When you make critical decisions about the role of government in your life, please think about me, about this letter and about Canada.

Really think about what it could mean when you hear about a government initiative that sounds too good to be true. Thank God for a free press, even when you find yourself criticizing the media for broadcasting stories that you would rather not hear about. The recent publication ban is not the first one. There are others, and their number is growing.

Listen and learn, America. Cup your ear to the wind and hear the blood-chilling wail of the siren whistle as it drifts down across your border.

If just one of you reads this letter and pauses, even for a moment, to think about what unchecked government can do, then it has been worth the writing.

I have faith in you, America.

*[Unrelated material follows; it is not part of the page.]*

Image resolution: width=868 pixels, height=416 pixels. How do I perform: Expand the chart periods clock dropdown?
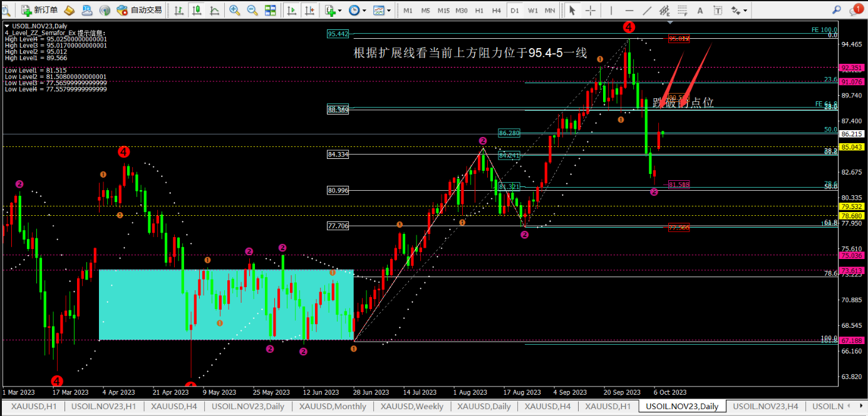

Your road is tough and not perfect. Nothing is. Your road will keep leading you to freedom - the freedom to read and think and be exactly who and what you are - if you only let it. Treasure that freedom, love it and resolve never, ever to let it go.
 
Thanks for that intersting read!

And yeah, I just live across a lake from Canada, I know full well how controlled their media is.
 
U should see how many Canadians come to the Cleveland Clinic to avoid lines for treatment!
 
U should see how many Yanks came to Canada for their flu shots so they wouldn't die!
 
Re: Thanks for that intersting read!

But you don't live here. Honestly, it's not the same. It's like me standing in Windsor and looking across the river at Detroit and saying I know all about life on the 8 mile.
 
Why does Canada allow Al Jazeera but not Fox News?
 
To think, I thought they were for helpless infants and people who can't afford health care.